I have confused how to resolve this issue, It may cause critical errors for analysing our data.
Is there anything to try to resolve the issue?
I have tried that,
the data has line breaking after ':', so the parsing error was caused, in my think.
I treid to change the value "LINE_BREAKER=[}|,]+[\r\n]+", this means if the end of line is ":\r\n", UF will don't break the line. But though changing the LINE_BREAKER value, the parsing errors are still raised.
24/10/23 12:02:22.193 | 10-23-2024 12:02:22.193 +0900 ERROR JsonLineBreaker [7804 structuredparsing] - JSON StreamId:15916142412051242565 had parsing error:Unexpected character: ':' - data_source="C:\splunk\<my_path>.bin", data_host="<my_host>", data_sourcetype="my_json" |
I think you had the below somewhere in there. You need to get rid of that.
INDEXED_EXTRACTIONS = json
index=_internal sourcetype=my_json NOT datetime=*
Hello, @sainag_splunk
I tried more things, but issue has still raised.
So I checked our messages, I will try to apply something to props.conf
I told my infra has 3 search heads, and 5 indexers.
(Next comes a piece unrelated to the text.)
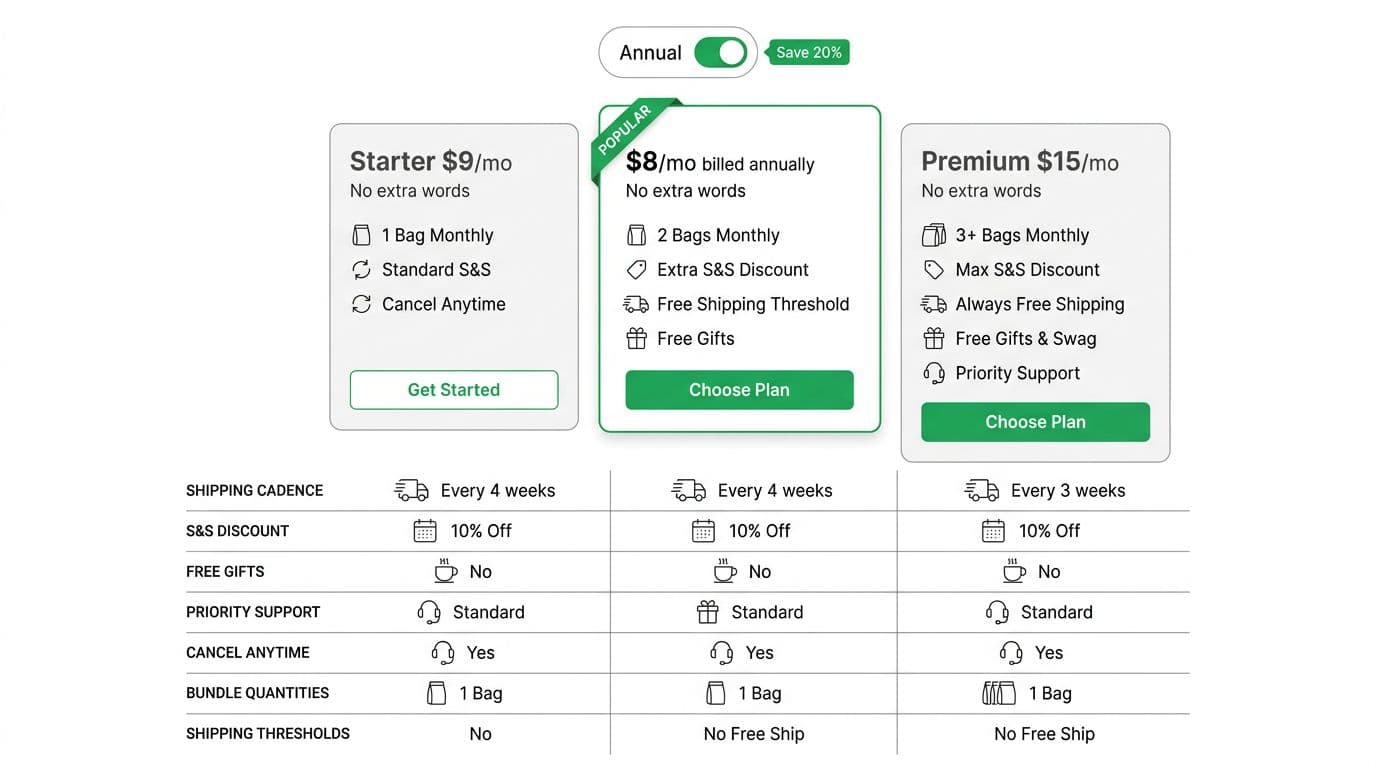Click the gift icon beside Free Gifts feature
Viewport: 1376px width, 768px height.
(x=636, y=338)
If I set the props.conf, the field
kv_mode =json
is applied to props.conf in both search head, UF?
I mean this will be applied to UF, "<SPLUNK_HOME>/etc/deployment-app/<target>/local/props.conf"
and 3 search head, all of "<SPLUNK_HOME>/system/local/props.conf"?
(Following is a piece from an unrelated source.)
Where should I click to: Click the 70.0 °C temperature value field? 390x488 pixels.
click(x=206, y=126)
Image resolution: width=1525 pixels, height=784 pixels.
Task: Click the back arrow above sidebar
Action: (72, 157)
How to apply something field to UF, search head?
---
I have tried to remove "EXTRACED_INDEXED=json", and add "kv_mode=json", but the results were shown as below:
24/10/28 16:33:57.000 24/10/28 16:33:57.000 24/10/28 16:33:57.000 24/10/28 16:33:57.000 24/10/28 16:33:57.000 24/10/28 16:33:57.000 24/10/28 16:33:57.000 24/10/28 16:33:57.000 24/10/28 16:33:57.000 24/10/28 16:33:57.000 |
I don't know why indexers receieved the data with line by line after first json parsing. LINE BREAKER is same with above.
Thank you.